Ronja ed Aurelio avevano compiuto il tragitto in silenzio, lei in sella ad Angus e lui a piedi, con una mano poggiata sui finimenti del cavallo; il villaggio si stagliava tra la pianura ed il cielo uggioso e anche da quella distanza potevano udire i richiami dei mercanti.
Aurelio trattenne il cavallo per le briglie poco prima di entrare e si voltò verso di lei:
"Copritevi i capelli."
"Cosa? Perché?"
"Il mio compito è proteggervi, giusto? Beh, so come farlo al meglio quindi fareste bene a fidarvi di me: ora copritevi quei capelli e scendete dal cavallo!"
Ronja mugugnò qualcosa nella sua lingua, ma obbedì, tirando su il cappuccio; Aurelio abbozzò un sorriso e riprese a camminare. La ragazza gli strappò le briglie di mano.
"Temete che balzi in sella al vostro cavallo per scappare?" ridacchiò lui, senza guardarla. Dal cappuccio gli giunse solo uno sbuffo infastidito come risposta.
"State tranquilla, non lo farò. Dio solo sa perché…"
"Perché mi devi la vita, Aurelio!" ribatté lei pacatamente, seguendolo per le vie del villaggio.
Ben presto arrivarono sulla piazza del mercato, ricca di odori, colori e voci che risuonavano alte nell'aria tersa del mattino.

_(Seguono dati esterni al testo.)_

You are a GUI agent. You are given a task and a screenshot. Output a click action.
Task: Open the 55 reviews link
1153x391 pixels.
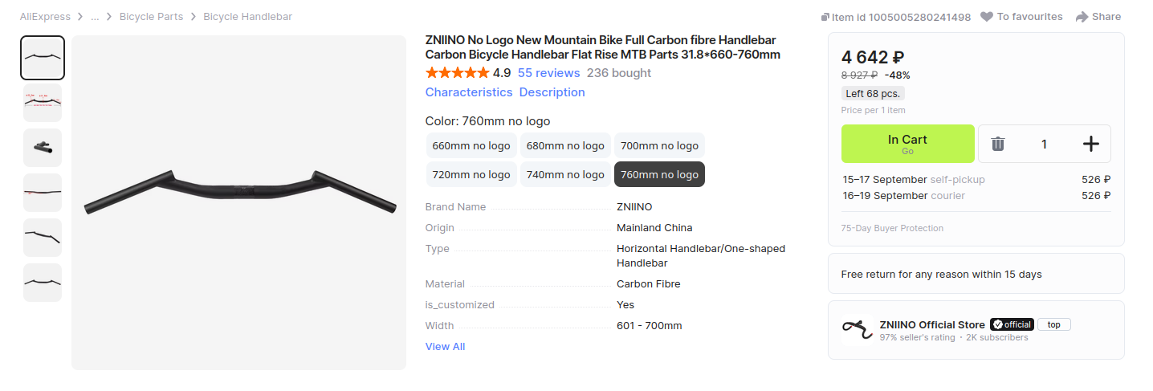pos(548,73)
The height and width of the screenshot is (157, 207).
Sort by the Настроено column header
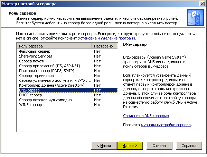[x=104, y=46]
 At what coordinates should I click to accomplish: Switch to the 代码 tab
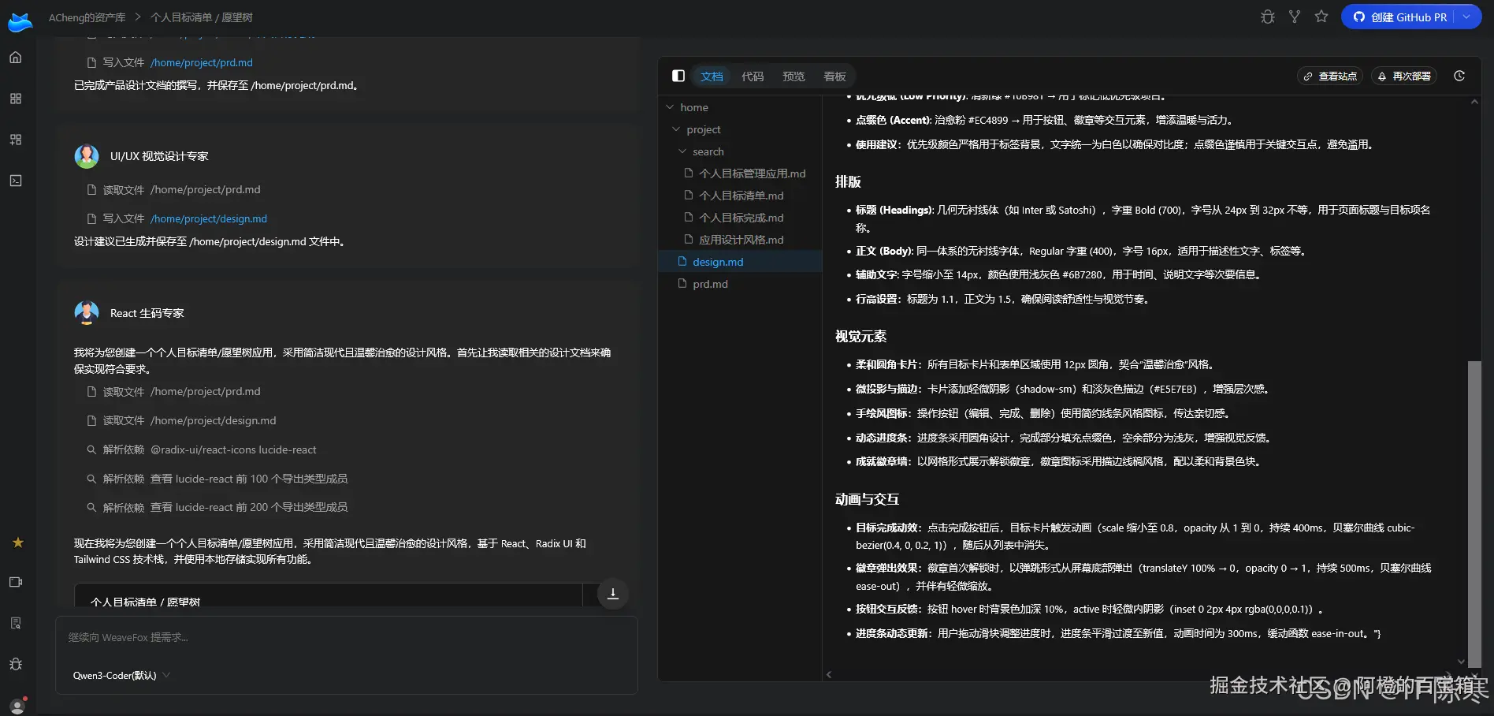(753, 76)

Aurelio procedeva con sicurezza, lanciando occhiate tutt'attorno per assicurarsi che Ronja non corresse pericoli; per l'ennesima volta si chiese perché quella ragazza avesse così tanta presa su di lui da spingerlo a rinunciare alla sua fuga. La osservò di sottecchi mentre soppesava cosa comprare da una contadina, ma i suoi lineamenti erano coperti dal cappuccio:
"Aurelio!" lo chiamò improvvisamente lei "Potresti darmi una mano?"

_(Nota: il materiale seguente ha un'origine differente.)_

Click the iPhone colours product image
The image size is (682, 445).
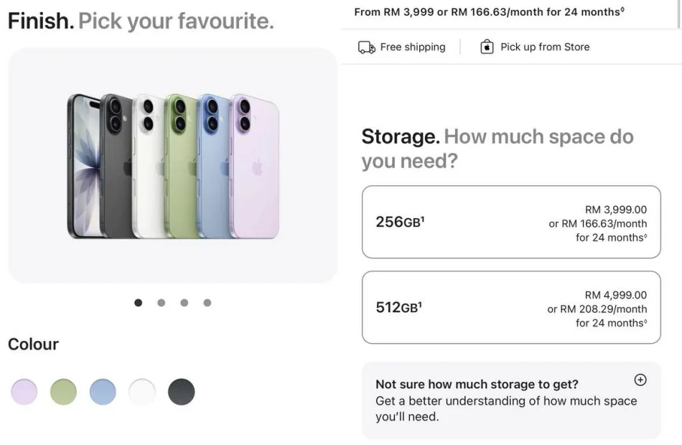172,166
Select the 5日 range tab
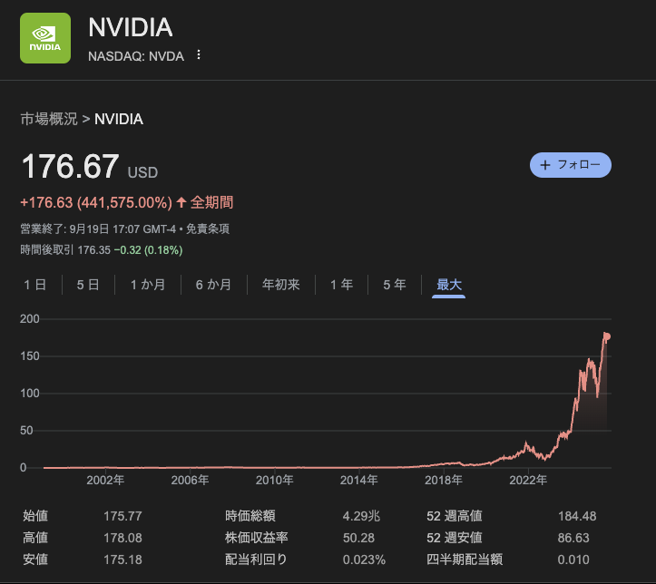The image size is (656, 584). [x=88, y=285]
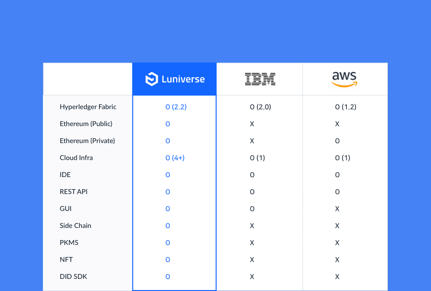The width and height of the screenshot is (431, 291).
Task: Select the AWS column header
Action: (345, 79)
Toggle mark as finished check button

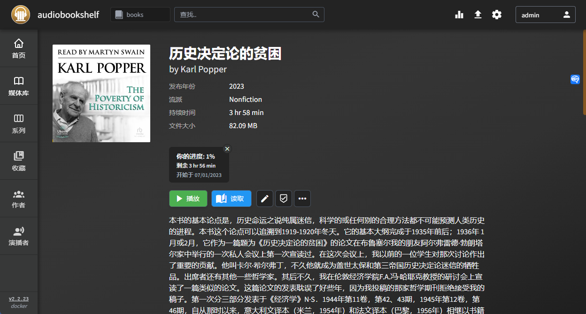(x=284, y=199)
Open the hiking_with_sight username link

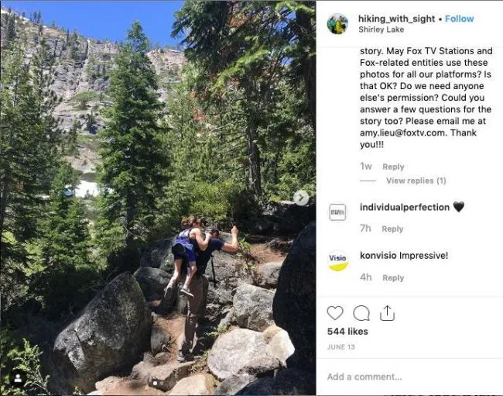[x=394, y=19]
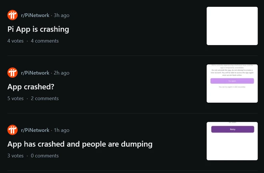Click the Pi avatar icon on the "Pi App is crashing" post
Image resolution: width=264 pixels, height=173 pixels.
pos(12,15)
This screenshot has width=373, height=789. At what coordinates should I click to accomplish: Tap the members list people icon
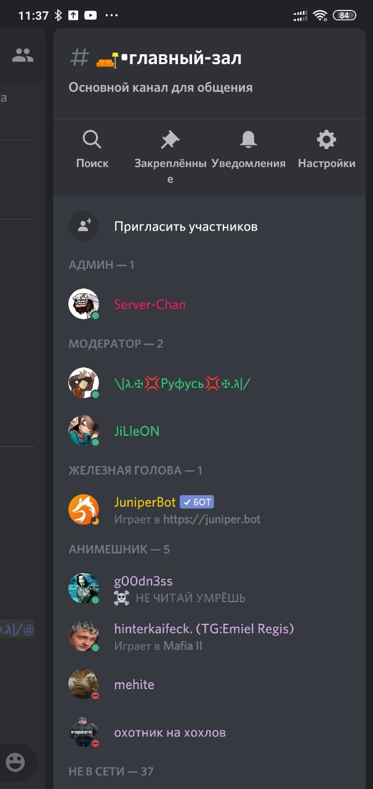(23, 55)
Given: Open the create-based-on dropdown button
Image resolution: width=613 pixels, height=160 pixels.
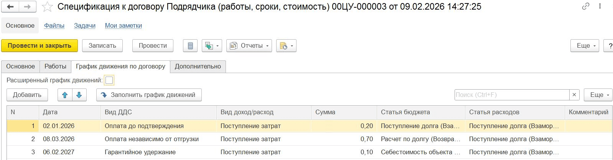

Il ragazzo sobbalzò, sorpreso dal tono dolce con cui aveva posto quella strana domanda e si avvicinò con cautela; sbalordito, vide Ronja prenderlo sottobraccio ed indicargli con vivacità la mercanzia esposta.
"Pensavo che sarebbe bello mettere a frutto quei terreni, ma non so davvero come funzionino queste cose! Sicuramente tu saprai cosa potremmo piantare…"
"Non è periodo" Borbottò lui distrattamente, tra i denti, cercando di capire perché il tocco della sua mano sembrava bruciare "Fra qualche settimana, forse, potremmo tornare e comprare qualcosa!"
Ronja annuì e gli rivolse un sorriso da sotto il cappuccio, poi si limitò a comprare degli ortaggi e a trascinarlo, sempre tenendolo per la manica della tunica, verso il banco successivo. Voltandosi verso Angus come se avesse voluto fargli una carezza, la ragazza abbassò la voce:
"Ci sono degli uomini che ci seguono. Ho pensato che fosse meglio non fargli intendere le nostre vere identità!"
Aurelio represse l'istinto di voltarsi ed annuì:
"Siete stata… Davvero saggia, mia signora."
"Aurelio! Non chiamarmi così!"
Ronja rafforzò la presa su di lui:
"Fai finta di non essere il mio schiavo, oggi. Immagina di essere qualcun altro!"
"Ho capito!" replicò lui, burbero ed irritato dal fatto che non aveva individuato per primo il pericolo. Ora poteva vedere bene quei quattro uomini dal volto minaccioso che osservavano ogni loro movimento.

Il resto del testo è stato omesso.